Bulk photovoltaic effects in altermagnets

TL;DR

This paper investigates the bulk photovoltaic effect in altermagnets, demonstrating that linearly polarized light can generate injection and shift currents efficiently over a broad frequency range, with potential applications in solar cell technology.

Contribution

It introduces a simple two-band model of altermagnets with Rashba interaction showing efficient photovoltaic current generation dependent on light polarization and magnetic orientation.

Findings

Injection current remains nearly constant over a wide frequency range.

Efficient photovoltaic response occurs when photon energy is between the bulk gap and a critical frequency.

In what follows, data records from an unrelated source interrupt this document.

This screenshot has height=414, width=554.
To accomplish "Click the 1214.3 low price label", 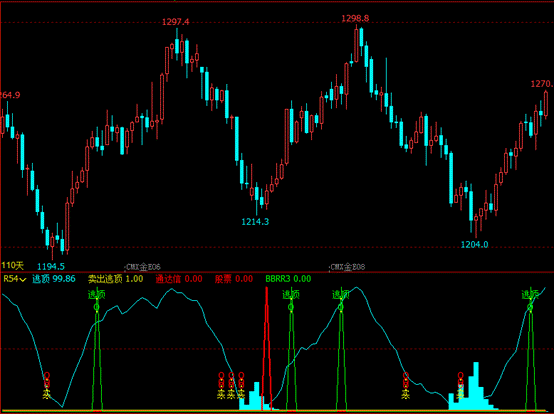I will [255, 222].
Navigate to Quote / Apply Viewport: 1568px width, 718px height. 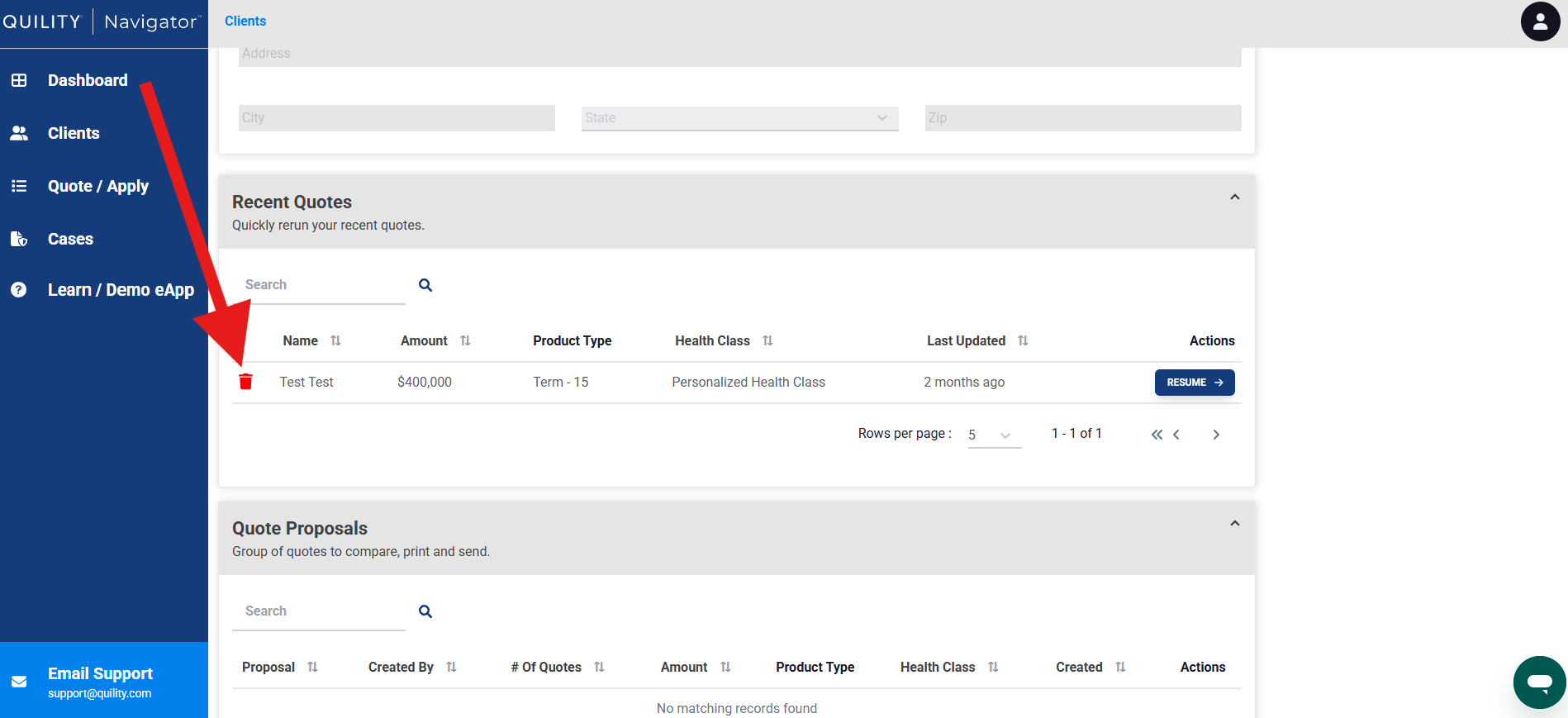pos(97,186)
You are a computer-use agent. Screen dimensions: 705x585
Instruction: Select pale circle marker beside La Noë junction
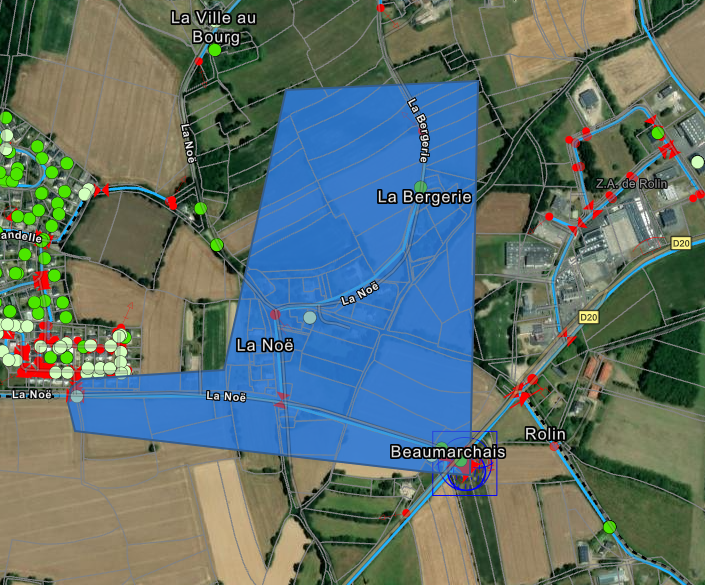pos(310,317)
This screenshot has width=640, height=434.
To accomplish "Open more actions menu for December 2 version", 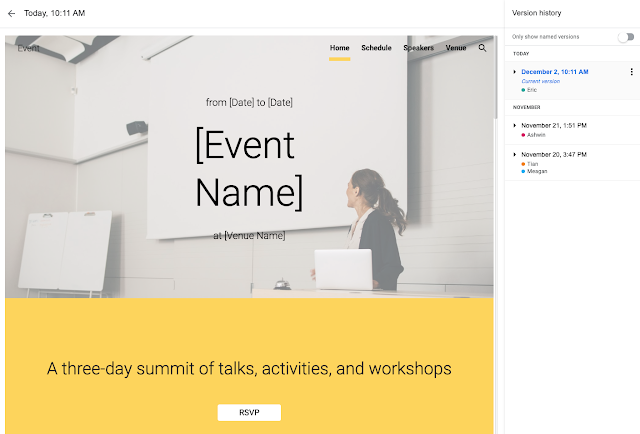I will (631, 72).
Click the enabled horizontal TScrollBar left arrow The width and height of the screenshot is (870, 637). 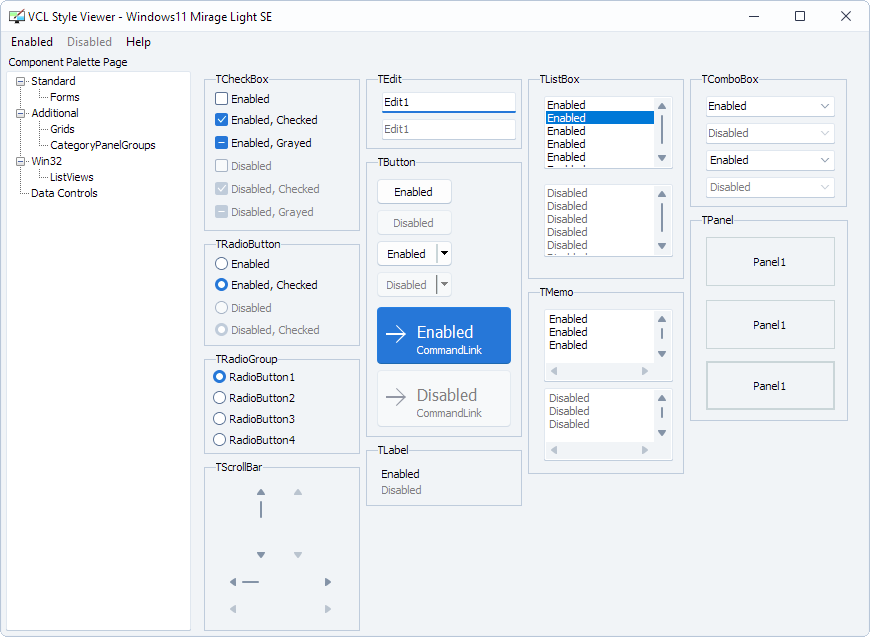coord(233,582)
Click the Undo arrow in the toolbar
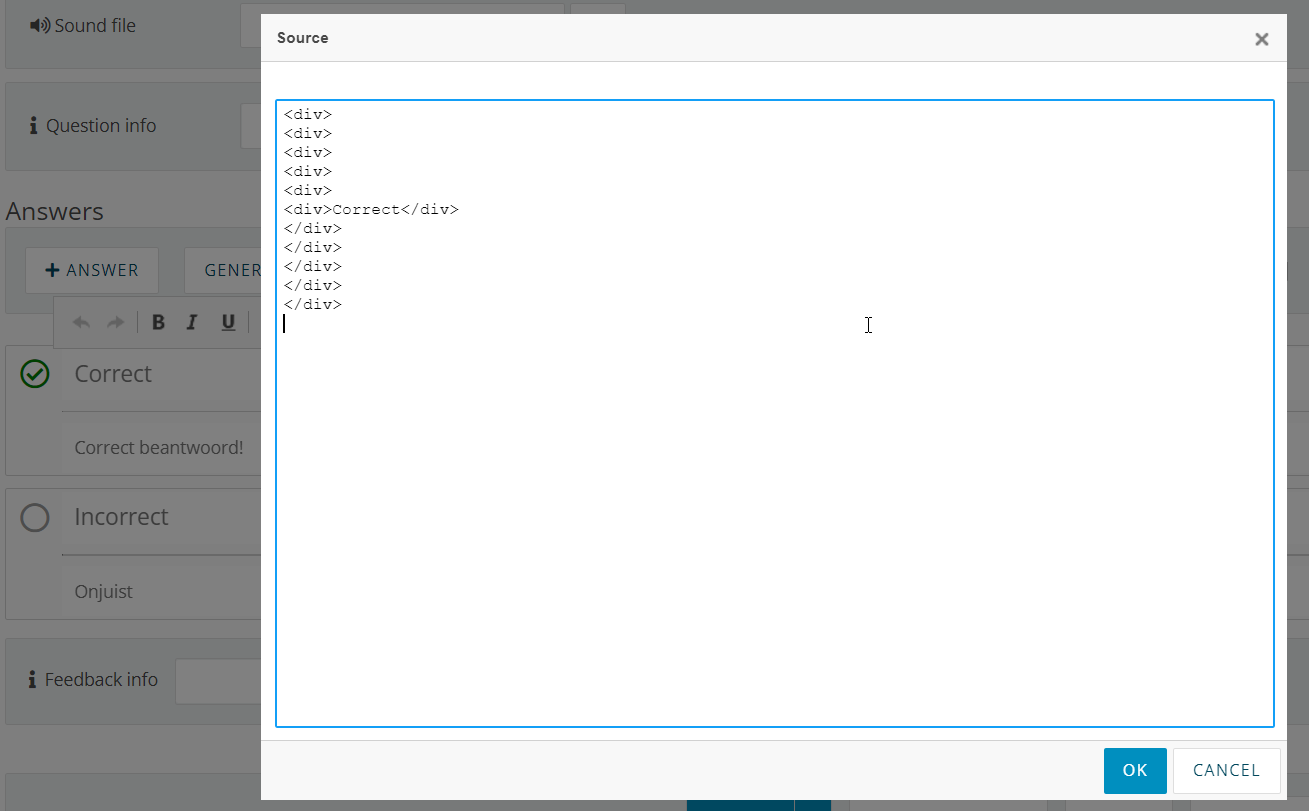This screenshot has height=811, width=1309. click(82, 322)
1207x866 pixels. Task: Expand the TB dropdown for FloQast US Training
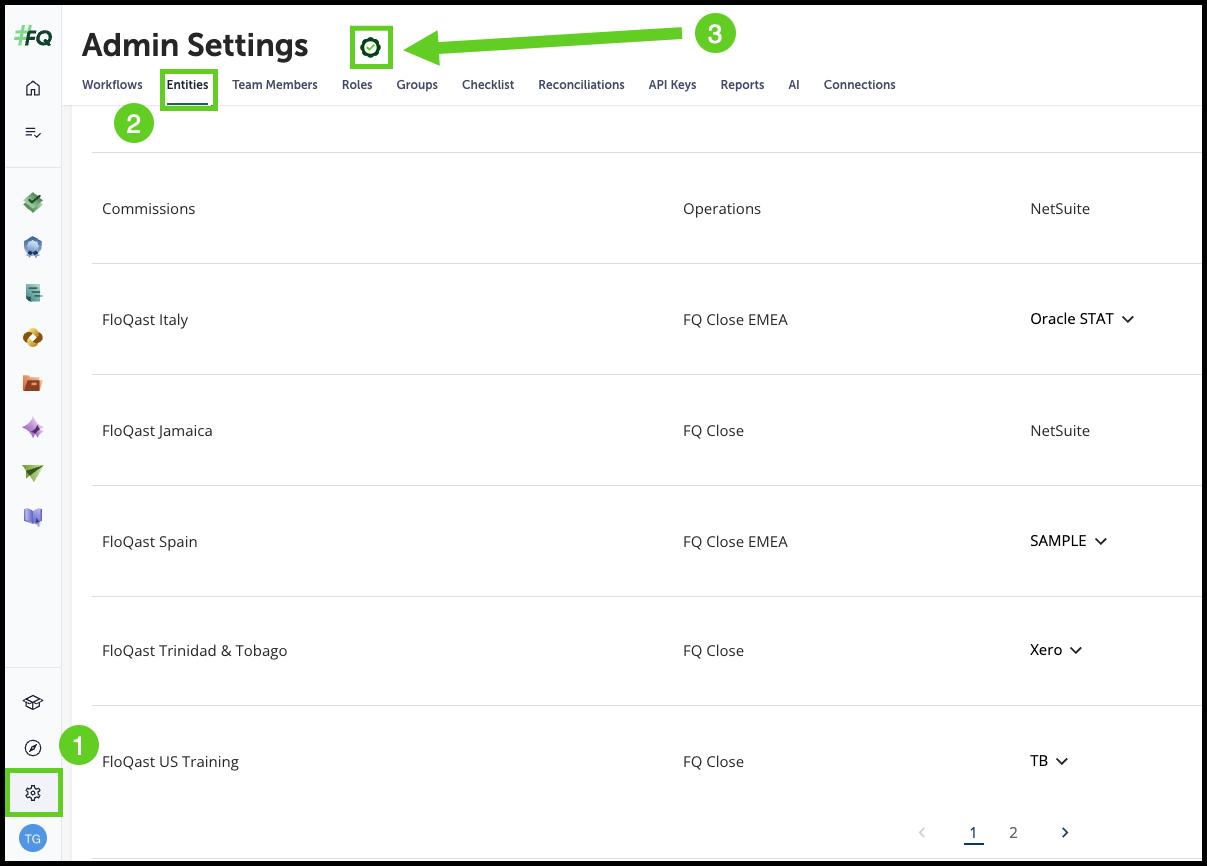(1049, 761)
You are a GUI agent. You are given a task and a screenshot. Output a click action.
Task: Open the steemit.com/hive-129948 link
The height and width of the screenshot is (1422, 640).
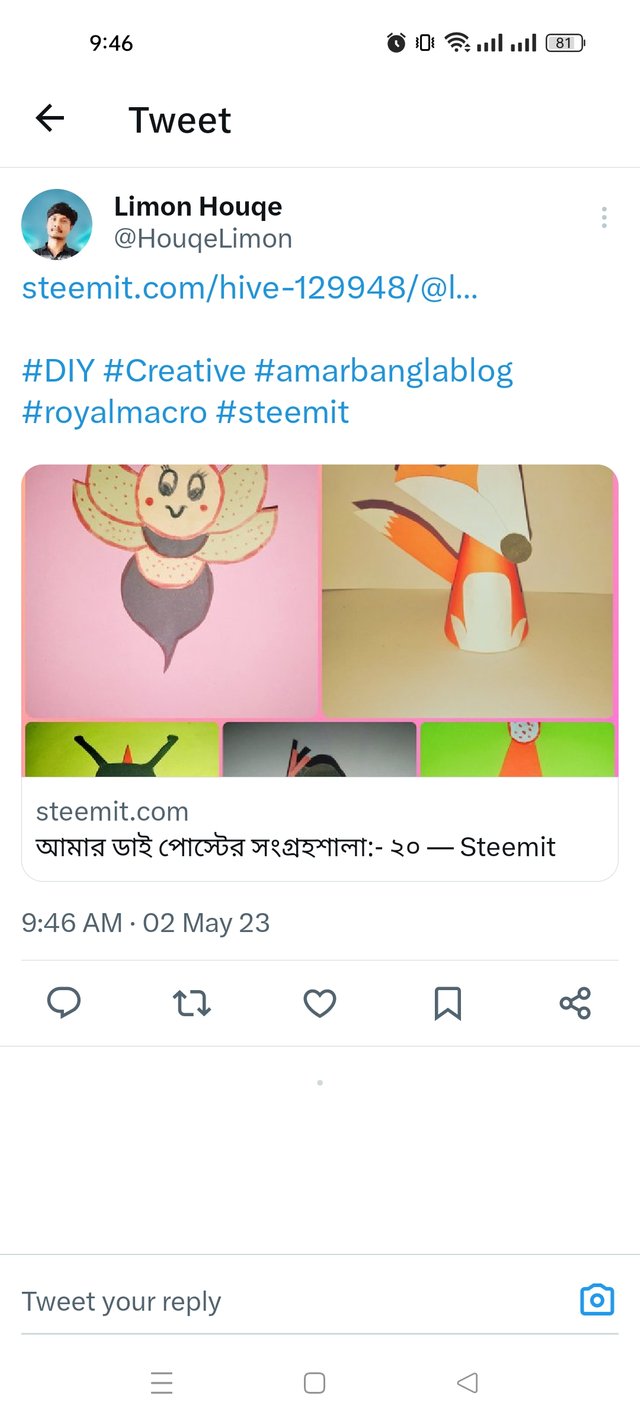click(x=250, y=289)
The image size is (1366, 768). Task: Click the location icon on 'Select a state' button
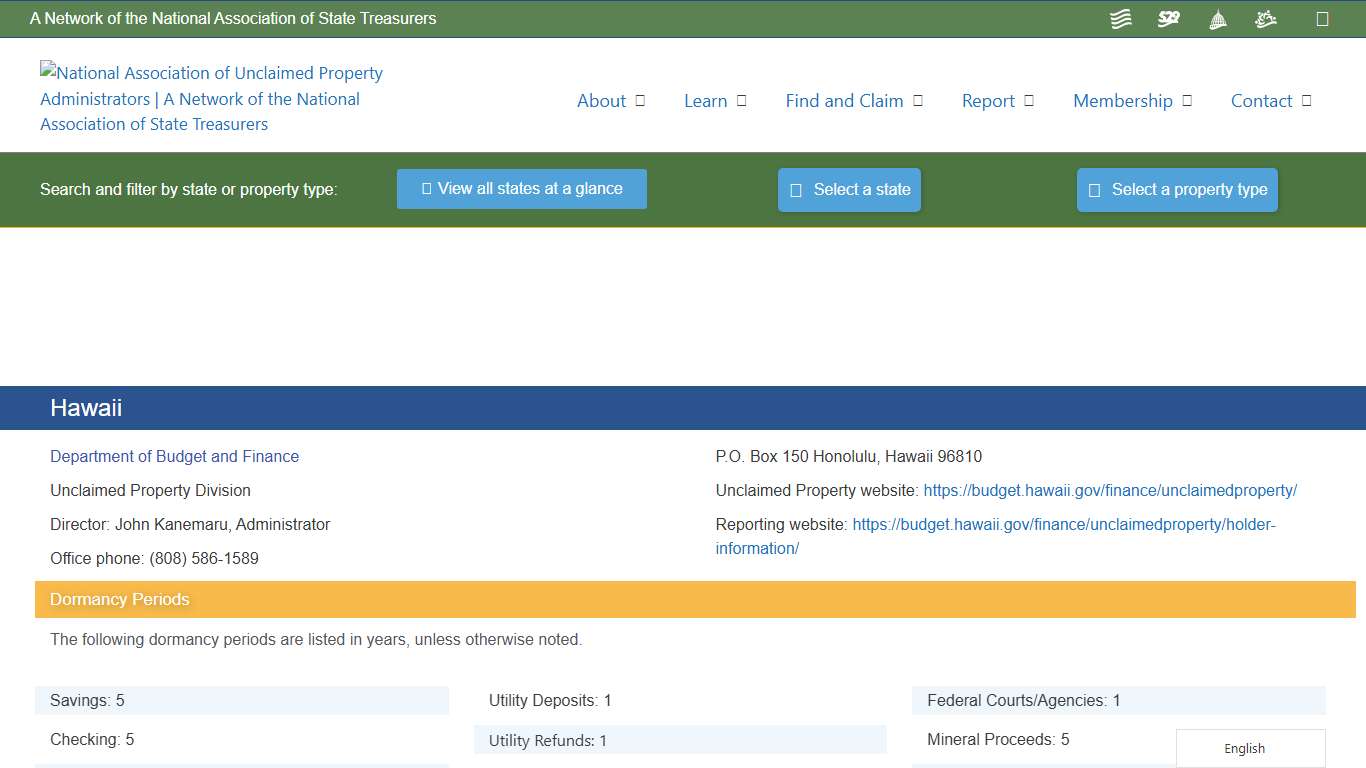[x=795, y=189]
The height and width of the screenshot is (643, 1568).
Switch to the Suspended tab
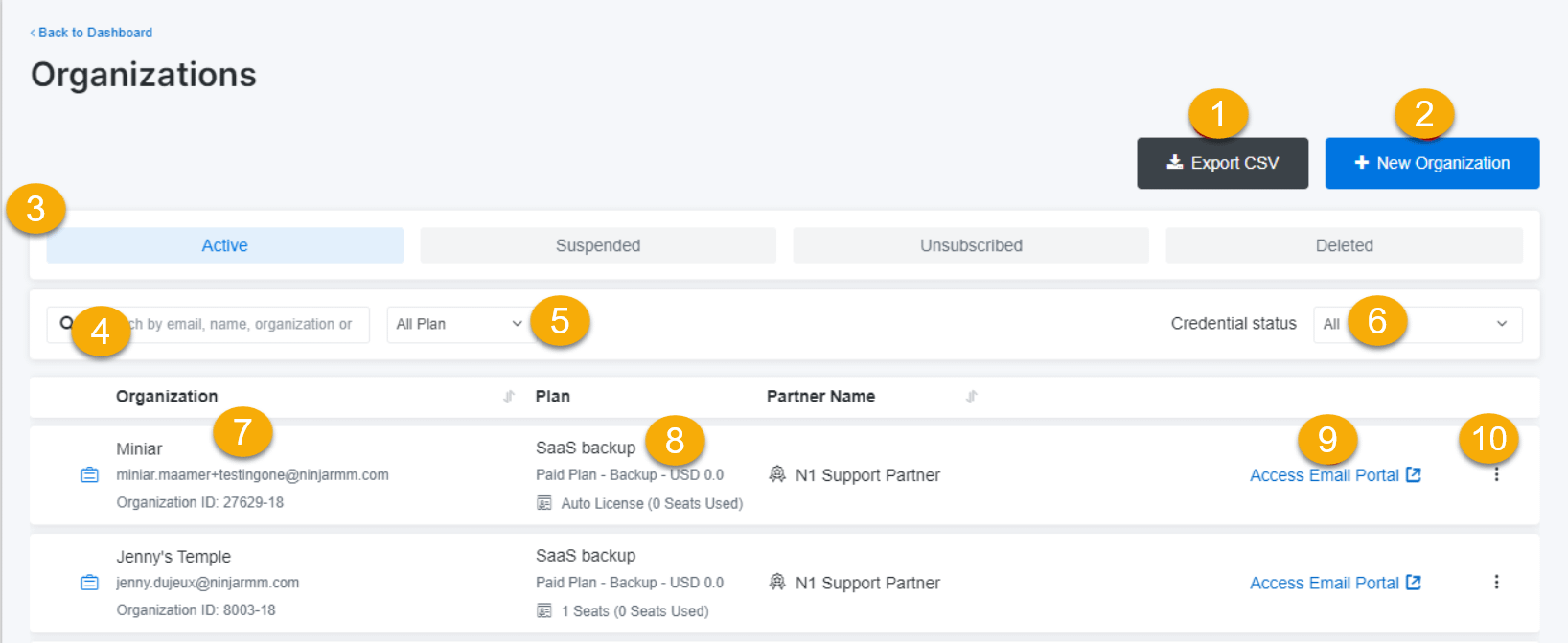coord(597,245)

Potential for improved solar cell efficiency using altermagnetic materials.

Abstract

The bulk photovoltaic effect is a photocurrent generation from alternating electric field, which is a promising candidate for future efficient solar cell technology. It is the second-order optical current, which is the injection current or the shift current. We focus on the direct current generation. By employing a simple two-band model of the $d$-wave altermagnet coupled with the Rashba interaction, we show that the linearly polarized light can generate the injection and shift currents when the N\'{e}el vector points to an in-plane direction. The magnitude of the injection current is almost constant over a wide range of the frequency $\omega $ of the applied light provided it is smaller than a certain critical frequency $\omega _{\text{c}}$ and larger than the bulk gap energy $\varepsilon _{\text{gap}}$, $\varepsilon _{\text{gap}}<\hbar \omega <\hbar \omega _{\text{c}}$. Hence, the use of the injection current is quite efficient for solar cell technology because any photon whose energy is within this range can be equally utilized.